I'm curious, what is the issue(s) with the Caravan in icing? There have been many posts about this, just trying to understand this icing issue.

I have no time in the Van.
 
rubicon789 said:
It's slow, has a really fat wing and just collects ice like a magnet.
Hit the nail pretty good with this one. The only thing the Caravan is good for when you immediately see icing is to climb. A real good rule of thumb, if you have to blow the boots three times in a good amount of ice start looking for your landing site below.
 
In addition to what has been posted, the cargo pod on the Grand Caravan is really bad to accumulate ice and of course, there is no boot on that.
 
There is a boot on the pod, it's optional however. To add to the list of complaints, the gear is always out too. There is just a lot of unprotected areas to get ice. You really need to think realize that even though a caravan is a "Known Ice" airplane, it's a single engine plane with minimal ice protection. It only takes light ice to go from 160 kts to 120 kts.

There is a lot of finger pointing with all these crashes, I would just advice to get out of ice once getting into it.
 
StarHustler said:
In addition to what has been posted, the cargo pod on the Grand Caravan is really bad to accumulate ice and of course, there is no boot on that.

Are you just talking out of your butt? I flew Caravans for a year. Over a dozen 208B's in my logbook and every single one had a pod boot. It's optional, but most have it.

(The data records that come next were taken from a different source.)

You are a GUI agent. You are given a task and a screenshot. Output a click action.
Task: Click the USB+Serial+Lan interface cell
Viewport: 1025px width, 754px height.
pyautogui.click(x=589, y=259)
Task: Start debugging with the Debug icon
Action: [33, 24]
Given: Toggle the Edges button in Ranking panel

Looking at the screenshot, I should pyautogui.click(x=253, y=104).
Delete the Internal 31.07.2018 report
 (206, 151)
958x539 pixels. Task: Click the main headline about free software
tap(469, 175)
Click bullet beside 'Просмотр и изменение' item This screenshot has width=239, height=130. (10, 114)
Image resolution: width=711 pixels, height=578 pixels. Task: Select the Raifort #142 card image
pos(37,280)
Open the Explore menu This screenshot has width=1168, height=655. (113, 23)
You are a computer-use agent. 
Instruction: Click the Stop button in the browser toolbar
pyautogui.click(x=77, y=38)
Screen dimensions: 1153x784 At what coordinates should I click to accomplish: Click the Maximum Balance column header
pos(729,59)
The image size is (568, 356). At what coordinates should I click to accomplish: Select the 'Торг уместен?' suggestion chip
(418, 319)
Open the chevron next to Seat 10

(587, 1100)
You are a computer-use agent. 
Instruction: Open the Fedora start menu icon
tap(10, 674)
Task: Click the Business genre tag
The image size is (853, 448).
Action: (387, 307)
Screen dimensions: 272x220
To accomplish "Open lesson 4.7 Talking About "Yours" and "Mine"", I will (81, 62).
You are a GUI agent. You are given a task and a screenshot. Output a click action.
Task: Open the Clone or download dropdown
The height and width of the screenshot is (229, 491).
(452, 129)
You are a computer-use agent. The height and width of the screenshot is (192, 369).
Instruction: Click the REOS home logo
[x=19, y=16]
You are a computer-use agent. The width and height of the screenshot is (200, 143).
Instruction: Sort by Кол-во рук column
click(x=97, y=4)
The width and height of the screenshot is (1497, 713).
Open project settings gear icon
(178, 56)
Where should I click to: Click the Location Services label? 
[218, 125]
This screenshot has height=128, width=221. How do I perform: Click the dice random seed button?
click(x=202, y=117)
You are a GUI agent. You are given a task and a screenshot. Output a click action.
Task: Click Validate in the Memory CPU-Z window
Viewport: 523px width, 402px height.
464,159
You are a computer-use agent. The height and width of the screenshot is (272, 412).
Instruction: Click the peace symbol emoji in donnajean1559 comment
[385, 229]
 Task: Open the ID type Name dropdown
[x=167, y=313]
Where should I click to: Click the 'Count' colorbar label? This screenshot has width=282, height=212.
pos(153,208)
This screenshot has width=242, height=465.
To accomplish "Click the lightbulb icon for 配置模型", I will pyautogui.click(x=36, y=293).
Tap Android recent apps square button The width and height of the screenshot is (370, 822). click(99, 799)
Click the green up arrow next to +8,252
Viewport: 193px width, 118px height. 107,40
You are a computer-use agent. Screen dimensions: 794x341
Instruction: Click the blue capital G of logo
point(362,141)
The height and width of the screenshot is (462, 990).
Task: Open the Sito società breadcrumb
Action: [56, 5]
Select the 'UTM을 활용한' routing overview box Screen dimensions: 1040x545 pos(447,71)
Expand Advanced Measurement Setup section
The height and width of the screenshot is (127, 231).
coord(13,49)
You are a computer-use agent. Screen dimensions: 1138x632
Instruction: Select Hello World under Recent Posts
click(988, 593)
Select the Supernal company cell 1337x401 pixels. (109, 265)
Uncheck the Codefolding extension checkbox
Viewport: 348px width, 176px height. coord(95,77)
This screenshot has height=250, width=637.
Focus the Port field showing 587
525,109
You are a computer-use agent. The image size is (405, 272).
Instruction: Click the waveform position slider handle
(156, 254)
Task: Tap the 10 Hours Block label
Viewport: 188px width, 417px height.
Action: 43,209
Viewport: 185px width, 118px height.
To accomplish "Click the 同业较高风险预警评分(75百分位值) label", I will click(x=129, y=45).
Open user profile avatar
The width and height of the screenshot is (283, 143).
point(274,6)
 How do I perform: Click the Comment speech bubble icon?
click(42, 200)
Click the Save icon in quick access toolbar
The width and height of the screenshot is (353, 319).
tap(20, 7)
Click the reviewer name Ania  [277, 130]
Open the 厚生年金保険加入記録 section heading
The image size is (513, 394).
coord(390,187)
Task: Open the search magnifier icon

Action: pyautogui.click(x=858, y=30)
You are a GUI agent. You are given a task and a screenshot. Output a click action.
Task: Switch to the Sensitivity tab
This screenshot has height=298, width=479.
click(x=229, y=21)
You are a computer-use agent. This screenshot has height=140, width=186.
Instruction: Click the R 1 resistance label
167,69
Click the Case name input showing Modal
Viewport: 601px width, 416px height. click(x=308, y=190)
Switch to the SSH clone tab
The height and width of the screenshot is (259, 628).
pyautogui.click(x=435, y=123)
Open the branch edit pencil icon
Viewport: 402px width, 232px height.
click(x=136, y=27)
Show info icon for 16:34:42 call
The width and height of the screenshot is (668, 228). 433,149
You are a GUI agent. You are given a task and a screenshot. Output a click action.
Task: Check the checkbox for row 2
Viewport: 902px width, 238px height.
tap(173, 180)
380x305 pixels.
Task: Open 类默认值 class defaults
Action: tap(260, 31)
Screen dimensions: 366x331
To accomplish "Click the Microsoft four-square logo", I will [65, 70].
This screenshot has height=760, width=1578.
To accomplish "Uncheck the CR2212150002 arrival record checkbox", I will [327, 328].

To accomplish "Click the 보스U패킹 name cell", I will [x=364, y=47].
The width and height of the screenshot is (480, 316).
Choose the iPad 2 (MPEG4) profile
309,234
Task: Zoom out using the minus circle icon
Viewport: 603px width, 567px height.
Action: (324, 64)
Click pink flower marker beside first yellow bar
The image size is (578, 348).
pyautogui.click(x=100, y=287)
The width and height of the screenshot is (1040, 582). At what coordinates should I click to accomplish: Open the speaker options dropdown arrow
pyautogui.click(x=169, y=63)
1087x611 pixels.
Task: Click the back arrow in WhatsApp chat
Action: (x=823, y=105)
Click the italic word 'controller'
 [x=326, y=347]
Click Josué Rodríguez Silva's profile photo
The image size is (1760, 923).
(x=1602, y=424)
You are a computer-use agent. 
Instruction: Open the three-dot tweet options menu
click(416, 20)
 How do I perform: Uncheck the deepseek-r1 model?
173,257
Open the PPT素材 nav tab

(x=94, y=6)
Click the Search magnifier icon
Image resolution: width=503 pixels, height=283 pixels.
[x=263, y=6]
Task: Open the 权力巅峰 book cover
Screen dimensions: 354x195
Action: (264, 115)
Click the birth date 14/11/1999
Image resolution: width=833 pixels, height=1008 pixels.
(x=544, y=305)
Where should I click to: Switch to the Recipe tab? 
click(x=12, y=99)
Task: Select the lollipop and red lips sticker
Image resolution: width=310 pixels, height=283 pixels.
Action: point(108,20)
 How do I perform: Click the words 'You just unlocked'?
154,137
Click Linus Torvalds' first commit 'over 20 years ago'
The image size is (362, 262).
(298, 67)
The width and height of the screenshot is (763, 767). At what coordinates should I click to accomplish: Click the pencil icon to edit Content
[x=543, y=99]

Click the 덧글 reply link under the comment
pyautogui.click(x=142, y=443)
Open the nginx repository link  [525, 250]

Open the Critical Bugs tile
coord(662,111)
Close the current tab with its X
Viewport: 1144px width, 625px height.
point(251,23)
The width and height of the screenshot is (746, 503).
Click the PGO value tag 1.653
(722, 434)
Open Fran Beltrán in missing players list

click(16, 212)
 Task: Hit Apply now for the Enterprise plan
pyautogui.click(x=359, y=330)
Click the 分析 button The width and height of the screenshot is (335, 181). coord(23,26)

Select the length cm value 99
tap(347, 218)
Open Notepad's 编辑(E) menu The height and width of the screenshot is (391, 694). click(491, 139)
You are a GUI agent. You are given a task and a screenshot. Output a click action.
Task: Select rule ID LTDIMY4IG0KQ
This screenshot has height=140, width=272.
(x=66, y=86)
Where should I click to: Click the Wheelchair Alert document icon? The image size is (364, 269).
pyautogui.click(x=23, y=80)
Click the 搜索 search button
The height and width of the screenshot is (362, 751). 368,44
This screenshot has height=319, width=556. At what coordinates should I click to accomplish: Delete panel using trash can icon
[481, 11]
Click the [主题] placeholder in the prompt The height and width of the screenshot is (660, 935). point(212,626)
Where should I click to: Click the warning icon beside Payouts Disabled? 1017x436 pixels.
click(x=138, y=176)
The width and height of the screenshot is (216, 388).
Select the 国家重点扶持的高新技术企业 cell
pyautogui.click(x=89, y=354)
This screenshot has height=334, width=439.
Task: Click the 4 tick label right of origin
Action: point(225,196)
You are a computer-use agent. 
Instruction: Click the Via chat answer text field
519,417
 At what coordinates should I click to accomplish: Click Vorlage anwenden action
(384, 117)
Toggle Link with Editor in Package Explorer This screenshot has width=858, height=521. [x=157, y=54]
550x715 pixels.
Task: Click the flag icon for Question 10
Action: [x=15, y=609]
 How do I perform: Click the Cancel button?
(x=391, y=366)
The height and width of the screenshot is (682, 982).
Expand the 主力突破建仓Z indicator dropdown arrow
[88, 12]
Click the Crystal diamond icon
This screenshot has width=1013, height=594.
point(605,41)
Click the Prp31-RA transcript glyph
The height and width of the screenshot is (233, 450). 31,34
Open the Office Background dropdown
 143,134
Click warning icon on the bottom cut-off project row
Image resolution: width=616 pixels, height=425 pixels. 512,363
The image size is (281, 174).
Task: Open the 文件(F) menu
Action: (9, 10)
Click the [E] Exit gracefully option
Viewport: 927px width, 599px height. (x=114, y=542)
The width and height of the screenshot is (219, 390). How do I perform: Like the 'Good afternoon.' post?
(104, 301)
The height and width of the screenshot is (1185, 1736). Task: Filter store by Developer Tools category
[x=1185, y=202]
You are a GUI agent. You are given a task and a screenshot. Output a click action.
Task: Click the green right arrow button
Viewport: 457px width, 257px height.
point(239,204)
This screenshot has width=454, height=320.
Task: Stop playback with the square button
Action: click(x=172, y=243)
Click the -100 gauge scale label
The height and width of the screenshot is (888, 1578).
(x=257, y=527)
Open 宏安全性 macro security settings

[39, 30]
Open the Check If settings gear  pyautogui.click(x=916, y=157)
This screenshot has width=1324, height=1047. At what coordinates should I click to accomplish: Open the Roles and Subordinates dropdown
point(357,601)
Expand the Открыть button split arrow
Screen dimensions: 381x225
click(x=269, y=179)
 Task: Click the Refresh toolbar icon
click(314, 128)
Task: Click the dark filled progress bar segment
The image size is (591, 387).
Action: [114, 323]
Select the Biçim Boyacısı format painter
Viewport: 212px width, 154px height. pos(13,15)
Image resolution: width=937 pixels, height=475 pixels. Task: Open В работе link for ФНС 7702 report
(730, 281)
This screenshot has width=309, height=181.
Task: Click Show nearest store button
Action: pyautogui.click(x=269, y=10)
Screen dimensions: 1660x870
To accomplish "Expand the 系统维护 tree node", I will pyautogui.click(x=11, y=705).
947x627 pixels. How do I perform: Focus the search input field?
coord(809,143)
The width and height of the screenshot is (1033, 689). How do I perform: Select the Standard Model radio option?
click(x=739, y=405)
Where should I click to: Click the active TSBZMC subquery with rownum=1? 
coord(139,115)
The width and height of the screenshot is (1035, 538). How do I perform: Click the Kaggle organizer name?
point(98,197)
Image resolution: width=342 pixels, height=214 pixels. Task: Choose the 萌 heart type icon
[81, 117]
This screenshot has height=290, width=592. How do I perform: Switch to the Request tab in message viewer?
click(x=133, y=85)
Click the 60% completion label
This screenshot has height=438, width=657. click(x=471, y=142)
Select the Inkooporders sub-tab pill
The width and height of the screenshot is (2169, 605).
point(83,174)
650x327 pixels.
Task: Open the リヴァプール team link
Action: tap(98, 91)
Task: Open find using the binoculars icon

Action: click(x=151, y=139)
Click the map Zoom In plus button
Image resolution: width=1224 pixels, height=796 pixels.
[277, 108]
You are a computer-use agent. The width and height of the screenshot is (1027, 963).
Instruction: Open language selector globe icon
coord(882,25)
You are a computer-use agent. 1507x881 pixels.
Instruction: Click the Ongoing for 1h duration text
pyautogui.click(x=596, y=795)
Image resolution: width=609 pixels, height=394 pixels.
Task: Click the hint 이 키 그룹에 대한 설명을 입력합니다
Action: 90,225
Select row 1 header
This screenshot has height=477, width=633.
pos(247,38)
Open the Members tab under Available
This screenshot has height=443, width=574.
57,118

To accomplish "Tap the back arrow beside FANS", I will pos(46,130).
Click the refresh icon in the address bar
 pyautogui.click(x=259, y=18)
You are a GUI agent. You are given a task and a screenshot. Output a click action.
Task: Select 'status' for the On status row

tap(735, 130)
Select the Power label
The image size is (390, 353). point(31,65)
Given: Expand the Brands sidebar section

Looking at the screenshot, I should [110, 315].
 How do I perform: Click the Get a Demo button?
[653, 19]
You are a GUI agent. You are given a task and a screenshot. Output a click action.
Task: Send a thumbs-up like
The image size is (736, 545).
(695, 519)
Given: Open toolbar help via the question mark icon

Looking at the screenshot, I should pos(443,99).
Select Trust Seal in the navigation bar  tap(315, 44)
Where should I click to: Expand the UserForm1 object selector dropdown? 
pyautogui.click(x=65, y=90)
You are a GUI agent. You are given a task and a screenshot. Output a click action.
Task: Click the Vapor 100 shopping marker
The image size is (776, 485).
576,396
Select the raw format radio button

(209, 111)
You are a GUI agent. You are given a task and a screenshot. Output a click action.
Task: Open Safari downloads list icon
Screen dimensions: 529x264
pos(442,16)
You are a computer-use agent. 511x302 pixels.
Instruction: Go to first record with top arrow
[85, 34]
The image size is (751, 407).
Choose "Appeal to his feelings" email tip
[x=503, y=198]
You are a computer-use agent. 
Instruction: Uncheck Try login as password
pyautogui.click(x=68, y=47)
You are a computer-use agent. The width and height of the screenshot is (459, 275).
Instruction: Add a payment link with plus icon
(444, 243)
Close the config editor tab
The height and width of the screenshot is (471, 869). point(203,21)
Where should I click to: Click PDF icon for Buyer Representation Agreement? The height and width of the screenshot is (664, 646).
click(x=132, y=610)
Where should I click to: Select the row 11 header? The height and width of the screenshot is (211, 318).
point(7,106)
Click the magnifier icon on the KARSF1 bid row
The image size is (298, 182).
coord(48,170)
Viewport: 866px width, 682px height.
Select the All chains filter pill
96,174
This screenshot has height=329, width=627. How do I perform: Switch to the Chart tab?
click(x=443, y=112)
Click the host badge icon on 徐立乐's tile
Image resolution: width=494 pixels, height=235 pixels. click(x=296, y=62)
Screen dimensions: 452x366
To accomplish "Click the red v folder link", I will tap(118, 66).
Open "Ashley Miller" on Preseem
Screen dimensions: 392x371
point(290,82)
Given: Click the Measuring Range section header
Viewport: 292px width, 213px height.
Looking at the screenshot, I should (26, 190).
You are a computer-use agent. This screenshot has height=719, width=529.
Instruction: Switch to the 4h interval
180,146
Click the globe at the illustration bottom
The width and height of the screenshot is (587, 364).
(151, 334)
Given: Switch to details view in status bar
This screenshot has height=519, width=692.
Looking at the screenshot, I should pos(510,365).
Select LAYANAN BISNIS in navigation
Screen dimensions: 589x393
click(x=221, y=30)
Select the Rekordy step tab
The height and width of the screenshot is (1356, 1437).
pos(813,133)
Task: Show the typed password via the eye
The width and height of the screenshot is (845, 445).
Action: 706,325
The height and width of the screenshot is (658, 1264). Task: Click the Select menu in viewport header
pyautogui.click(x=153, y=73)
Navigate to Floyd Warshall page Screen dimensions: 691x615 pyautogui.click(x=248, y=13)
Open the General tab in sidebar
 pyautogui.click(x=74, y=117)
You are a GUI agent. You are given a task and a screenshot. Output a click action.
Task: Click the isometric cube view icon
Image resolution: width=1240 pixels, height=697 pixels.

Back to the original question, the Caravan didn't meet known ice certification standards. Cessna had to ad the backup alternator and some other things I can't recall seven years later. The general consensus was that even with the re-works, it shouldn't have been certified for known ice.

Strategies are pretty simple. Stay out of the stuff, and treat it like an IFE if you encounter it. (Do something now.) Treat your boots often. I seem to recall some folks putting ice-x on the bottom of the pod. I can't vouch for that doing anything. FN FAL may want to pipe in, I'm pretty sure he's more current and experienced on that airframe than any of us. (Especially Starhustler, who's never flown one, but would like us to think he has.)
 
the wing is real fat and the tail is small......when you get ice, the tail will get loaded more and you'll get some buffeting meaning your tail is gonna stall soon. If you blow the boots you clear the tail but then you bridged the ice on the wing. If you blow the ice off the wing then you bridged the ice on the tail.

That plane tried to kill me more than anything else, I'll never fly one again.
It's a great airplane in the summer. It should only be flown in S.CA of florida.
 
I would also add the PT-6 in the Caravan, especially with a heavy payload and the inertial sep. in use, is underpowered. It is a decent jump plane to fly VFR as long as a jumper doesn't take the tail off. I loved flying the Caravan, just wouldn't even think about flying it in IFR winter ops.
 
speaking of jumpers, I had a buncha einsteins try a 16-way all at once out the back without telling me.